Кулу внезапно успокоился и ухмыльнулся.
— Уже слезаем, — сказал он и молниеносным движением метнул копье в ближайшего всадника. И тут же натянул лук. — Топчи их, Мама! Га!
В гуганян полетели копья и стрелы, а мамонтиха бросилась в бой, мотая головой и размахивая хоботом. Ее бивни сбили с ног пять или шесть лошадей, а двум выпустили потроха, прежде чем гуганяне опомнились и подняли громовые жезлы. Загрохотали выстрелы, что-то со стуком отскочило от широкого лба мамонтихи, а Эрк схватился за левое ухо.
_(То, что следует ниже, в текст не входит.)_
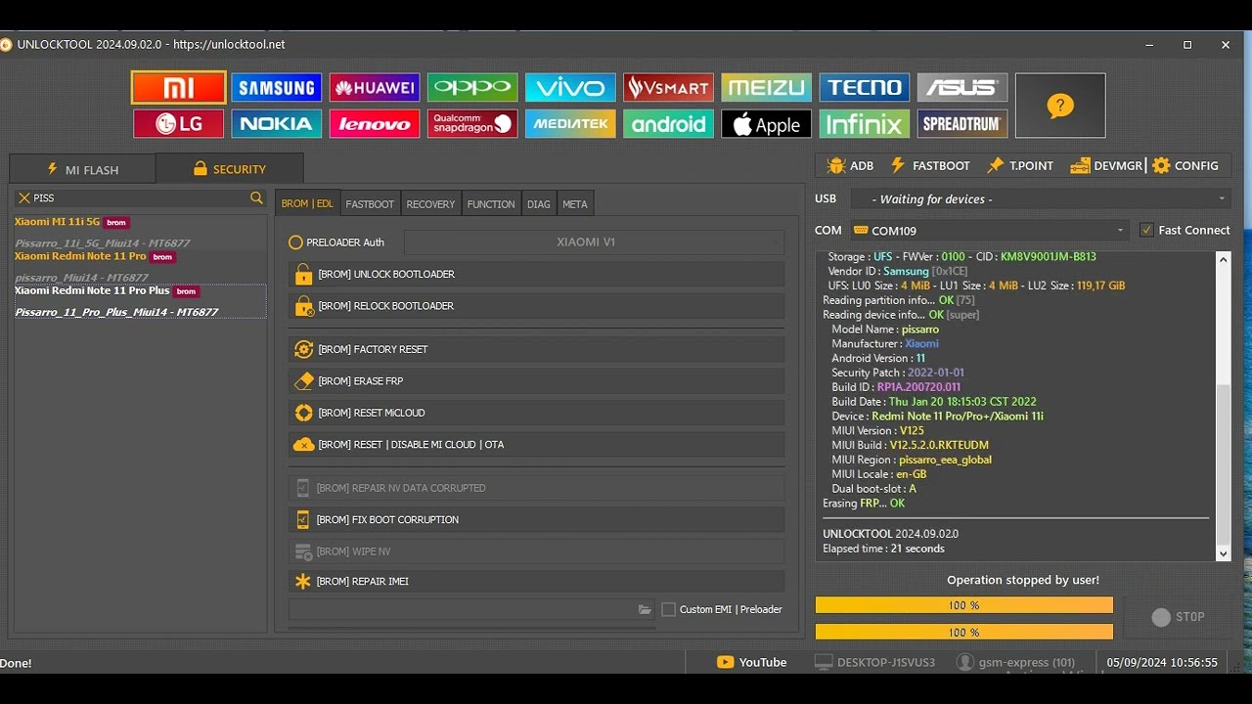
Task: Click the Apple brand icon
Action: (x=766, y=124)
Но тут на гуганян налетел Белолобый. Орми, свесившись на бок, проткнул копьем одного, потом другого врага. Обезумевшие кони метались и вставали на дыбы, а мамонты валили их бивнями и топтали ногами. Три всадника бросились наутек. Они мчались на юг, не оборачиваясь и отчаянно погоняя лошадей. Мама припустилась следом, но кони бежали быстрее. Стрела Кулу догнала одного из беглецов, а двое ушли. Белолобый тем временем расправился с остальными.
Одного гуганянина взяли живым. У него была раздавлена ступня. Эрк лишился уха, Кулу был ранен в руку, и совсем плохо было с Хресой. Ей прострелили бок.
— А мы разбогатели, — сказал Кулу, оглядываясь после боя — Раз, два… пятнадцать громовых палок, не считая помятых.
Пленный дрожал мелкой дрожью, обезумев от боли и страха. Кулу брезгливо осмотрел его и сказал:
— От этой ноги толку не будет.
И отрубил ему раздавленную ступню. Потом ядозубы промыли и кое-как перевязали свои раны обрывками гуганских одежд. Спустя короткое время все трупы были начисто обобраны и раздеты догола.
— Жрать мы вас не будем, — сказал Кулу груде искалеченных тел. — Волки вас сожрут.
Ядозубы облачились во все гуганское, нагрузили мамонтов оружием и наспех увязанными тюками с одеждой и продолжили путь.
— Надо спешить, — сказал Орми, — пока те беглецы не вернулись с подкреплением.
Эйле ехала теперь позади Хресы и поддерживала ее, чтобы та не упала.
— Не умирай, пожалуйста, — шептала Эйле. — Ты должна жить. Разве ты не хочешь увидеть, как засияет Солнце над миром? А оно засияет обязательно. Скоро, Хреса. Потерпи.
Дней через пять они достигли подножий Предельных гор. Пленный к тому времени был допрошен и зарезан Кулу без тени сожаления. Гуганянин объяснил, как пользоваться ружьями, и весьма приблизительно — дорогу в Дуль-Куг, одно упоминание о котором вызывало у него дрожь, едва ли не судороги. Но все его мучения были оборваны ударом ножа в сердце.
А Хресе стало полегче.
Перевалив через гряду холмов — южный отрог Предельных гор, — мамонты повернули на север и поднялись на ледниковое плато. Теперь они шли по плотному, слежавшемуся снегу. Холодный ветер дул путникам в лицо. Дни стали короче — наступила осень. Им удалось убить мохнатого белого козла неизвестной породы, но есть его пришлось сырым — костер развести было не из чего.
На третий день утром они увидели впереди и немного справа, у подножия отвесного каменного утеса, клубы белого дыма. Этот дым или, может быть, пар, вырывался из круглого отверстия во льду. Рыхлое белое облако растекалось по снежной равнине, заползая в трещины громоздящихся к востоку скал. Сверху оно понемногу таяло. Мамонты направились к этой дымной дыре и остановились в четверти мили от нее.
— Ну что, Мама? — Кулу похлопал мамонтиху по затылку. — Хочешь сказать, что это вход в Дуль-Куг?